DATA: Begin

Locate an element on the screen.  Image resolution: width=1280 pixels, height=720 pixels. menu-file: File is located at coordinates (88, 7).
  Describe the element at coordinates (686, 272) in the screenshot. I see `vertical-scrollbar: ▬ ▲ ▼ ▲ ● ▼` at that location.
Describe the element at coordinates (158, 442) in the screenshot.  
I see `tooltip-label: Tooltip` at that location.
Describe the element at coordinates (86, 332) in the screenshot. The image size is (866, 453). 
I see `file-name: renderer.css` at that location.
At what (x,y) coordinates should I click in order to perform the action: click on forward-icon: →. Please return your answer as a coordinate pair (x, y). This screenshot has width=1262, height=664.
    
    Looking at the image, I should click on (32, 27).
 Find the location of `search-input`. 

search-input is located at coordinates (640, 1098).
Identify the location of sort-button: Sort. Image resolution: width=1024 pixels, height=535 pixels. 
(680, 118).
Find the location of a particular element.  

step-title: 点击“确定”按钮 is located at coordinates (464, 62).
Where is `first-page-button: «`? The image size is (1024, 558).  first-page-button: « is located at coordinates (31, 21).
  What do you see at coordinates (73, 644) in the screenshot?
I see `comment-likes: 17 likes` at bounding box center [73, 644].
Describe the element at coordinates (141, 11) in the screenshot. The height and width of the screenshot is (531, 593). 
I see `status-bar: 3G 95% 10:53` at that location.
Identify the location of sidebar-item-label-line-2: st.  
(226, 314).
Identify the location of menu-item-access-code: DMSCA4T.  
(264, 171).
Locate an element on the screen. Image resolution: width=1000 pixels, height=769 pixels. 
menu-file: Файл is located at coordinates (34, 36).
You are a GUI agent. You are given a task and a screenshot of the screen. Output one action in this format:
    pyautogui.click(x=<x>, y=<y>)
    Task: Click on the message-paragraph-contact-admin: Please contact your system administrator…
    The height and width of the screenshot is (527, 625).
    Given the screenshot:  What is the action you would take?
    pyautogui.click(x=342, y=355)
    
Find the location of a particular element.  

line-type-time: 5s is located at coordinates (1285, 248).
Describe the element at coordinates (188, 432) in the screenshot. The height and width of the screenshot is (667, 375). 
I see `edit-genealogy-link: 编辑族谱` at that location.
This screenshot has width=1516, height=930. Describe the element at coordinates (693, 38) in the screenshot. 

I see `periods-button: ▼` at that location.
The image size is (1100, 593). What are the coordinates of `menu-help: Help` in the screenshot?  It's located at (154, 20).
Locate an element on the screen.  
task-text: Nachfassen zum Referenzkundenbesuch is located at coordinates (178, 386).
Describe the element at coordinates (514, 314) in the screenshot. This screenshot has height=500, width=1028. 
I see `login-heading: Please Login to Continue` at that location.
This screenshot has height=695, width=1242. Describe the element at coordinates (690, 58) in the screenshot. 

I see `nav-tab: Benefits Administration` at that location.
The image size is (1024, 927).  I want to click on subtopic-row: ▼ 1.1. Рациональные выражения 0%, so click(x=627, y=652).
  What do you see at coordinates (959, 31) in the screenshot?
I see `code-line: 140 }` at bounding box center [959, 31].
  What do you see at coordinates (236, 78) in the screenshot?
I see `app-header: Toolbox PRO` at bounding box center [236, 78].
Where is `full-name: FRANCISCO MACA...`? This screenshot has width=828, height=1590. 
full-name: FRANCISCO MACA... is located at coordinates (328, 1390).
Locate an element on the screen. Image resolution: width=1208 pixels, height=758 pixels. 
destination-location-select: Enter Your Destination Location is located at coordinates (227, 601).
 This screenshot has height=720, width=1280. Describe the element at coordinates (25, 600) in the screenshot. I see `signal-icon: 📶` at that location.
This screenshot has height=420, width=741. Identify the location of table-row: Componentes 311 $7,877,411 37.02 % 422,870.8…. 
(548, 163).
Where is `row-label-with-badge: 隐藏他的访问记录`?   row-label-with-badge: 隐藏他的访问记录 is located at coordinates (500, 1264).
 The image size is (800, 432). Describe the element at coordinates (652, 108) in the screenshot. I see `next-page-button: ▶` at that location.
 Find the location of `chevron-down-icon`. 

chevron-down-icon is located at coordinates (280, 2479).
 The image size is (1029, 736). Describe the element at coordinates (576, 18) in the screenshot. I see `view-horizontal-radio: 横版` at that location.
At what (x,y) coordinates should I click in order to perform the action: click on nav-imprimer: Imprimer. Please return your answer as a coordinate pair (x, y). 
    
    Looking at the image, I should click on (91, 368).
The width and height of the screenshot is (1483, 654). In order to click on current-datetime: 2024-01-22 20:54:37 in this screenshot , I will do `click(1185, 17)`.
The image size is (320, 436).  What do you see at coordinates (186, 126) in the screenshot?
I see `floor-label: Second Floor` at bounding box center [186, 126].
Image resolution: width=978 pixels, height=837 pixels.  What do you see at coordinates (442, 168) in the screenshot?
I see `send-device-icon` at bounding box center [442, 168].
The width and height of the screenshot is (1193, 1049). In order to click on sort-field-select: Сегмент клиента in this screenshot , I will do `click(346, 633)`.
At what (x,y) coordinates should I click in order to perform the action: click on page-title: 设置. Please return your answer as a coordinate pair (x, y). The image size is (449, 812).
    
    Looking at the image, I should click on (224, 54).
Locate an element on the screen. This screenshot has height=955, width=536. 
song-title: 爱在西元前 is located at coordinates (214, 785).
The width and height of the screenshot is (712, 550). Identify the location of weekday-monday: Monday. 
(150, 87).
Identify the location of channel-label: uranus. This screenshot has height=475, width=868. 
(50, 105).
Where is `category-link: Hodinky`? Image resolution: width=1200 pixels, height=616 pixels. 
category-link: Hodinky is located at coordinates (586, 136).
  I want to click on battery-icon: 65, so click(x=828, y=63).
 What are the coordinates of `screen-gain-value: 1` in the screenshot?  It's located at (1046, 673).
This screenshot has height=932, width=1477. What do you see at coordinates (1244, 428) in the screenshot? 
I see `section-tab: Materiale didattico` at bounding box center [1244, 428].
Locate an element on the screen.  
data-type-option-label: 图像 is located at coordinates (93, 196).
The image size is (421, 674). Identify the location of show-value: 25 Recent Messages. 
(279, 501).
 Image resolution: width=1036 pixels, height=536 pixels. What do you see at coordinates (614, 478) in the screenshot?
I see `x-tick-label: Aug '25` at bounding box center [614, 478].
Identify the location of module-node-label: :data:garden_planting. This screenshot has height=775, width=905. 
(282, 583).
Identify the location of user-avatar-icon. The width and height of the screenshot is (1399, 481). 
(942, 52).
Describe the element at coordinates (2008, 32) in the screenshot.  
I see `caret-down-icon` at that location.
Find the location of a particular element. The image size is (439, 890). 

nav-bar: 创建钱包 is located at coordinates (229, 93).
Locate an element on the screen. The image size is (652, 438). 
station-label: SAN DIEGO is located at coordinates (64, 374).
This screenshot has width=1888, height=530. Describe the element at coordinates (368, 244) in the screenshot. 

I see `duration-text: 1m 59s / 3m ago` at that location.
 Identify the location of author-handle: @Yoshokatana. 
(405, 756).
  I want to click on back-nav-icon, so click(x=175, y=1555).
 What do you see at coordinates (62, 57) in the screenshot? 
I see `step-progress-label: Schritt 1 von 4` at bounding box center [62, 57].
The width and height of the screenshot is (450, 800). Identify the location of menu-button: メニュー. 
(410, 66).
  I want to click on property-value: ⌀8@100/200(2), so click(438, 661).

DATA: End

▶ _WHAT TO WORK ON_: Rewrite the items from the line with "Identify the location of sidebar-item-label-line-2: st." to the line with "menu-file: Файл is" as a JSON list of strings, one string per line and no blank lines.

▶ _REPLY TO THE TASK_:
[
  "Identify the location of sidebar-item-label-line-2: st.  ",
  "(226, 314).",
  "Identify the location of menu-item-access-code: DMSCA4T.  ",
  "(264, 171).",
  "Locate an element on the screen. Image resolution: width=1000 pixels, height=769 pixels. ",
  "menu-file: Файл is located at coordinates (34, 36)."
]